The Disk Queue Length alarm becomes active when the maximum disk queue length of any disk exceeds a threshold. Sustained high disk queue length is a good indicator that you have a disk subsystem bottleneck, and usually means that I/O times will be degraded.
Note: Since this is a Windows-based alarm, it can be impacted by I/O that was performed by non-SQL Server processes. The occurrence of this alarm does not necessarily indicate a problem with SQL Server instance, however SQL Server (and anything else on the machine that performs disk I/O) will feel the impact of slower disk throughput.

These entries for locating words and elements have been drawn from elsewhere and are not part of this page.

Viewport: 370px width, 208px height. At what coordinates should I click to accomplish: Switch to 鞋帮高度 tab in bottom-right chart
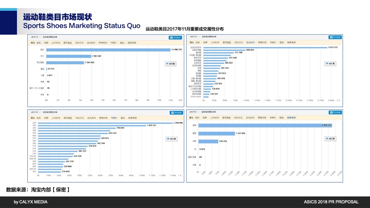291,118
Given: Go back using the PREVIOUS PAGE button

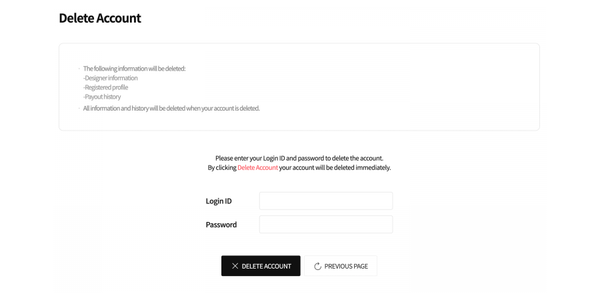Looking at the screenshot, I should pyautogui.click(x=341, y=266).
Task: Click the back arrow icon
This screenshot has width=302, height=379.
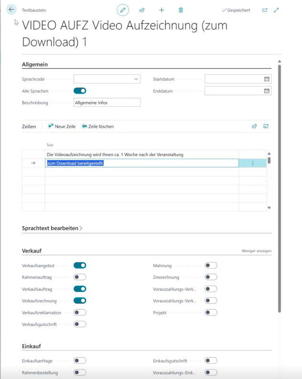Action: pos(11,10)
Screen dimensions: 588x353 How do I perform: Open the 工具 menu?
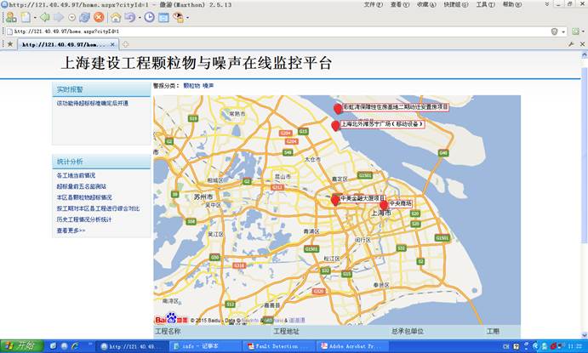(483, 4)
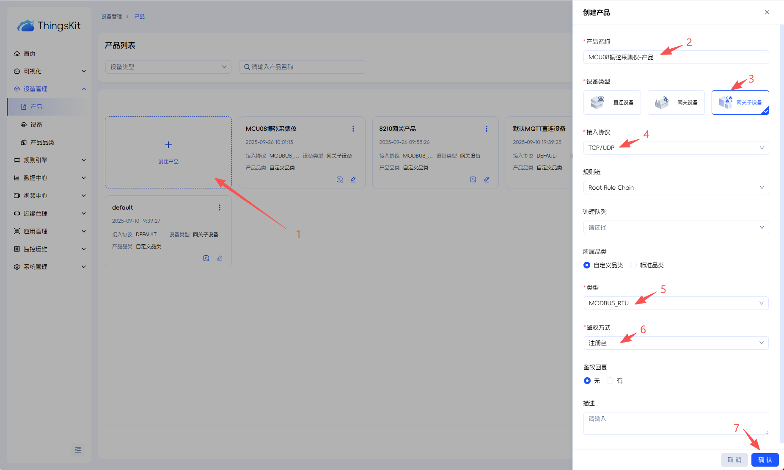Click the 取消 button
Screen dimensions: 784x470
[x=734, y=460]
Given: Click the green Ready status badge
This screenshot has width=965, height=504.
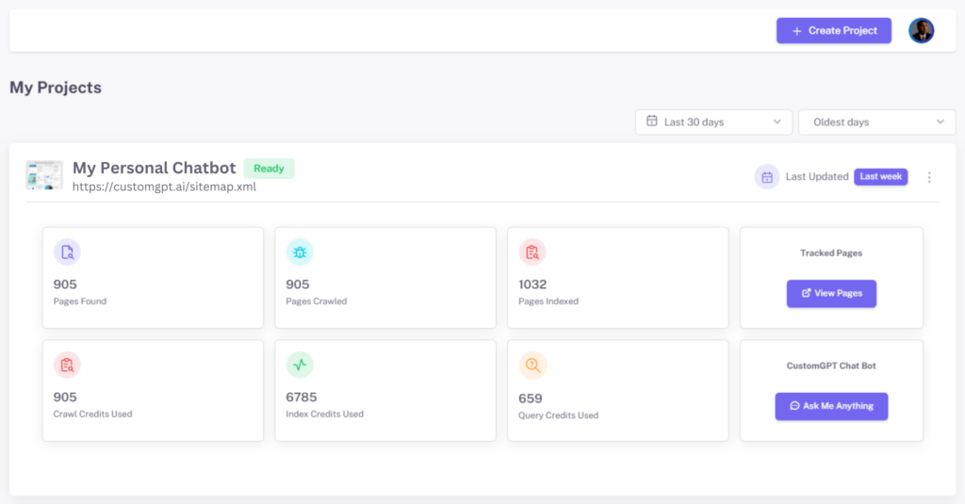Looking at the screenshot, I should click(269, 169).
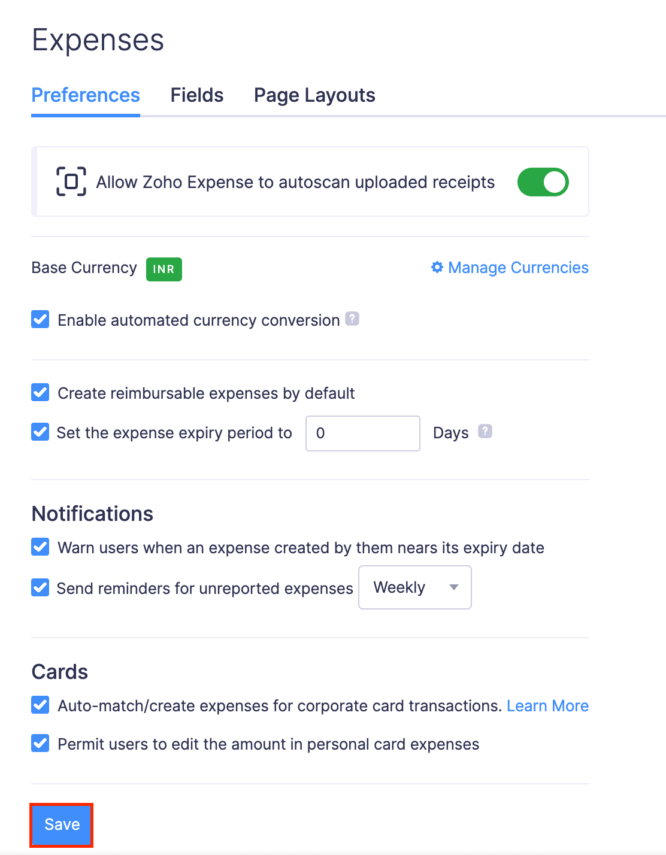Open Manage Currencies

[518, 268]
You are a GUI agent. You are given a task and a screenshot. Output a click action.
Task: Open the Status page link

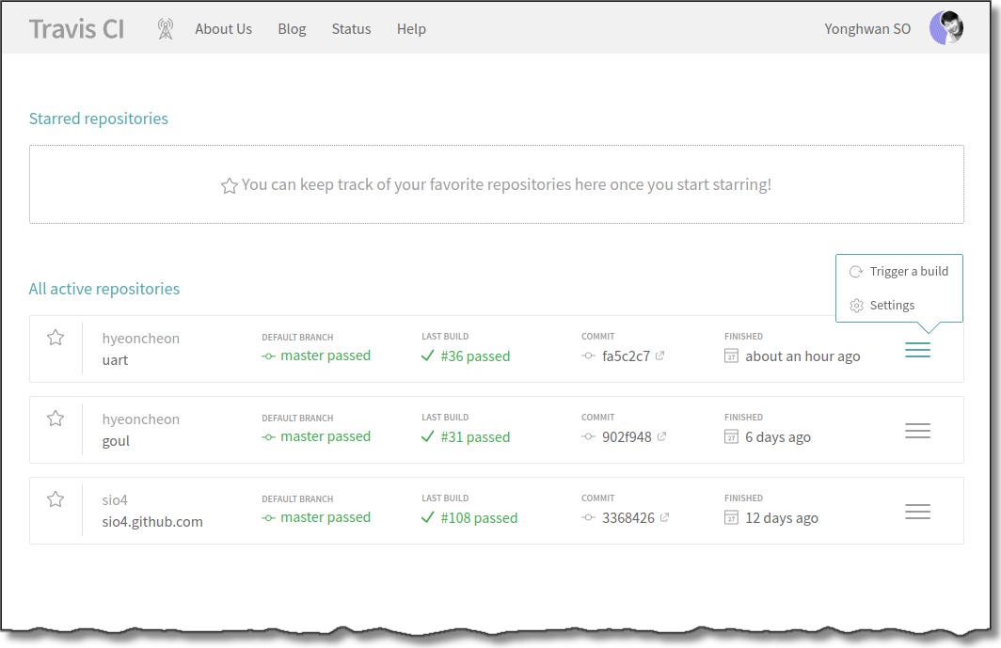tap(351, 29)
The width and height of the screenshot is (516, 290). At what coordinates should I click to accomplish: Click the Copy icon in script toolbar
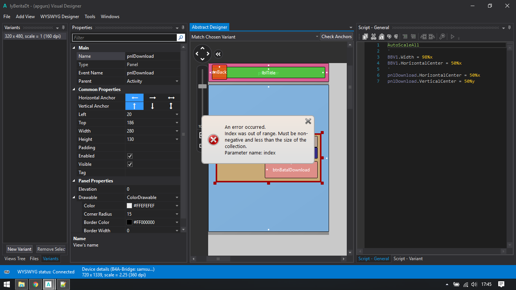(365, 37)
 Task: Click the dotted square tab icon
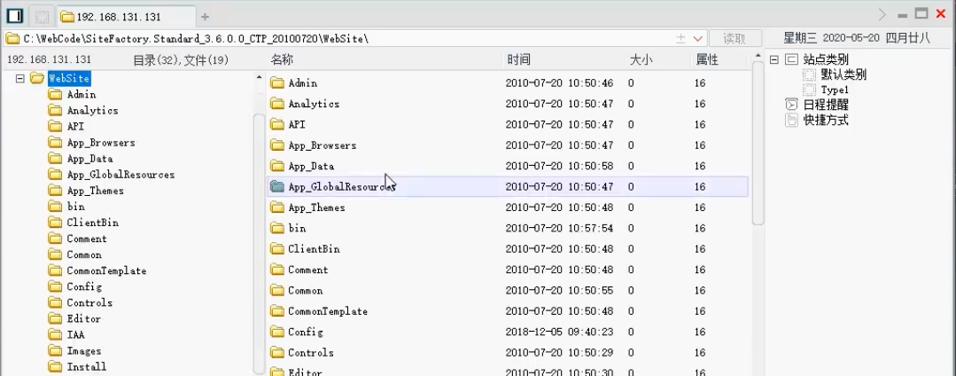[42, 16]
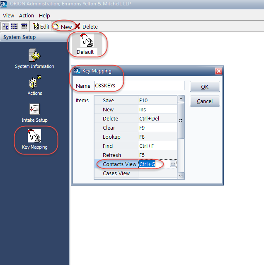
Task: Expand Contacts View shortcut dropdown
Action: click(173, 164)
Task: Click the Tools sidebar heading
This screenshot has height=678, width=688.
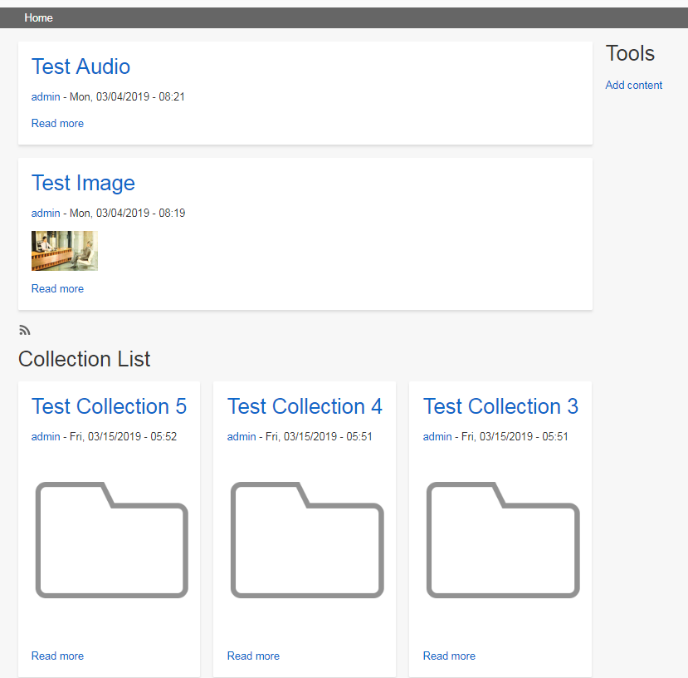Action: coord(630,52)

When this alarm is raised you should look at:
- The SQL Server | SQL Activity drilldown | Summary page to see if SQL Server is generating high amounts of disk activity. The SQL Server IO graph shows the rate (pages per second) for each type of I/O that SQL Server is performing. If SQL Server is not generating a lot of I/O activity, then it is most likely being caused by some other Windows process, or by Windows itself.
- The Windows Server | Disks drilldown | Logical Disk Activity page to see which disk(s) are being hit the hardest. This, and the list of disks that contain SQL Server databases (from the SQL Server | Databases drilldown), may help to determine if SQL Server is generating the I/O.

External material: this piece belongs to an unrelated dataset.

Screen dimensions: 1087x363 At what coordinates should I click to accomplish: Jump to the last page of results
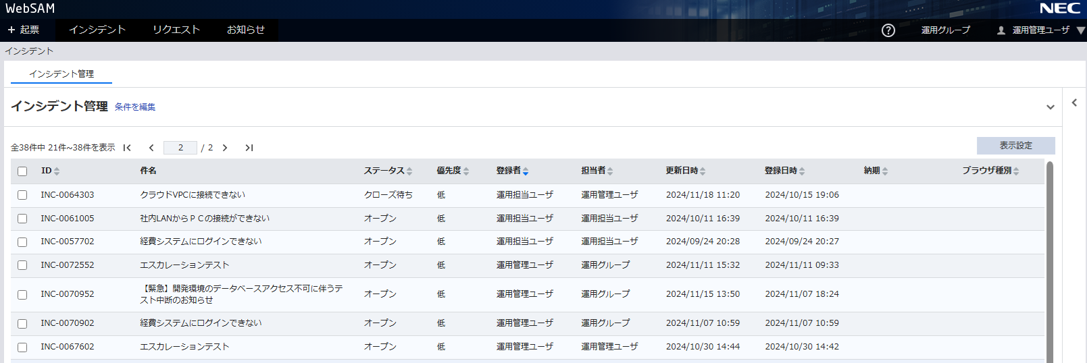coord(249,148)
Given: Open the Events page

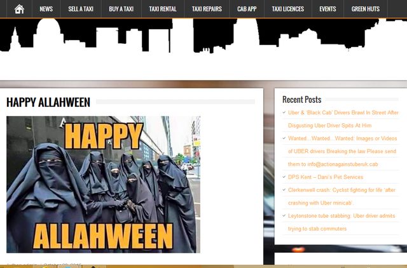Looking at the screenshot, I should (x=328, y=9).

- The SQL Server | SQL Activity drilldown | Sessions page to see what SQL Server processes are running at the time, and the SQL currently being ran.

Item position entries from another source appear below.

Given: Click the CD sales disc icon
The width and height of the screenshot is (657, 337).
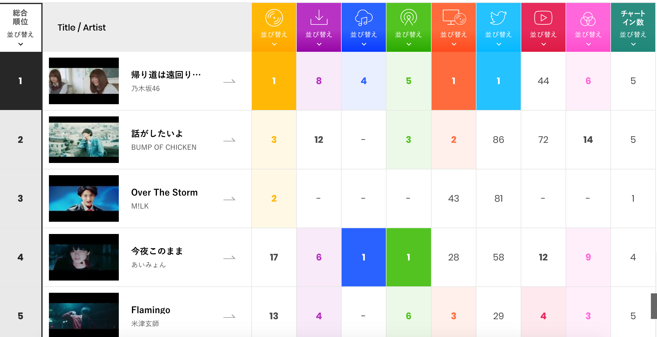Looking at the screenshot, I should pyautogui.click(x=274, y=18).
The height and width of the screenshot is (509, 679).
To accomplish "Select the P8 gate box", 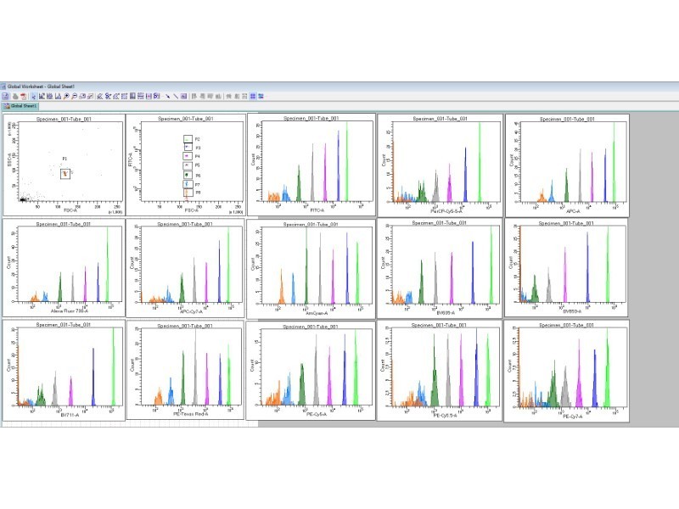I will (188, 193).
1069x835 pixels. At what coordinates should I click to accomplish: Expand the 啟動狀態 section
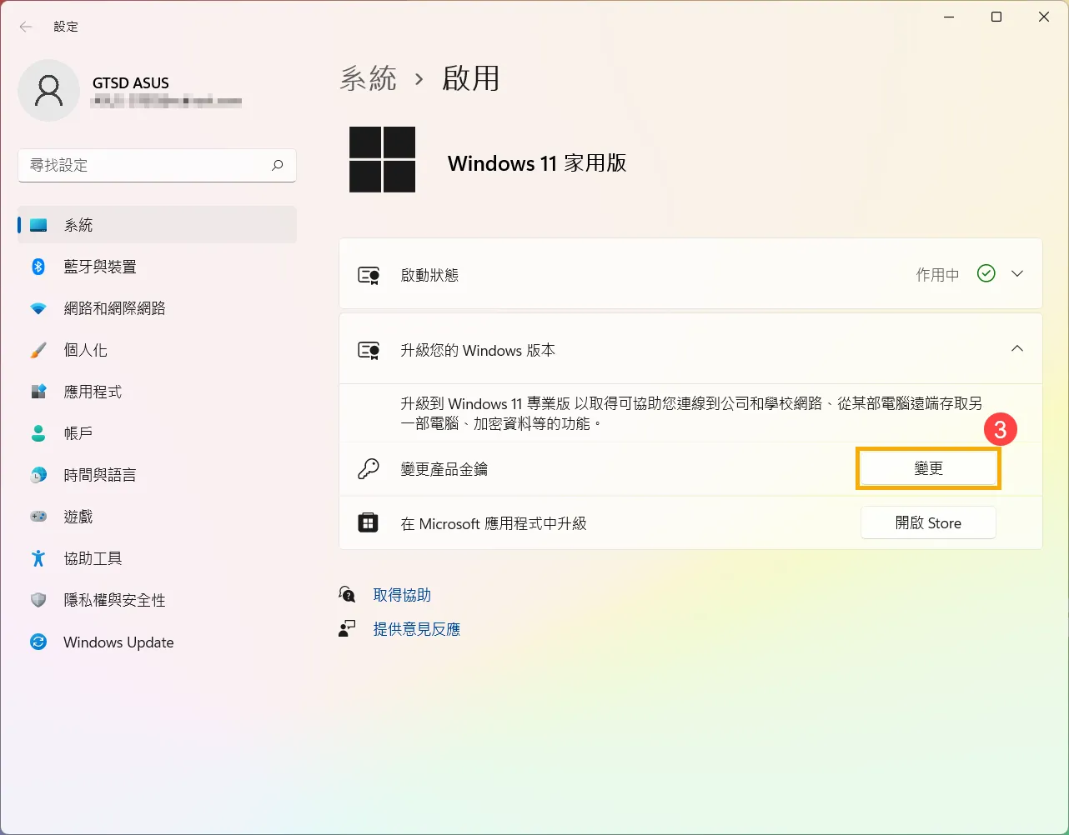tap(1017, 273)
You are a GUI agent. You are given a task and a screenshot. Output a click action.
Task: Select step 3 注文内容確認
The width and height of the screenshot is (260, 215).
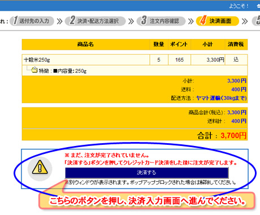(161, 21)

- Consider moving database files to faster disks. If you are not using hardware RAID, consider purchasing a RAID subsystem. If you are using RAID-5 for write-intensive files (such as Database Logs or heavily updated database files), consider moving to a faster RAID implementation (RAID-0 or RAID-10).
- In some cases, you can speed up all disk I/O by reviewing the RAID options on your RAID controllers. One example is to enable disk-write caching, as long as your disk subsystem is protected by battery backups or UPS.
If the Checkpoint process is generating a lot of I/O (see the Ckpt writes statistic on the SQL Server IO graph of the Summary tab), review your Recovery Interval setting in the Configuration drilldown.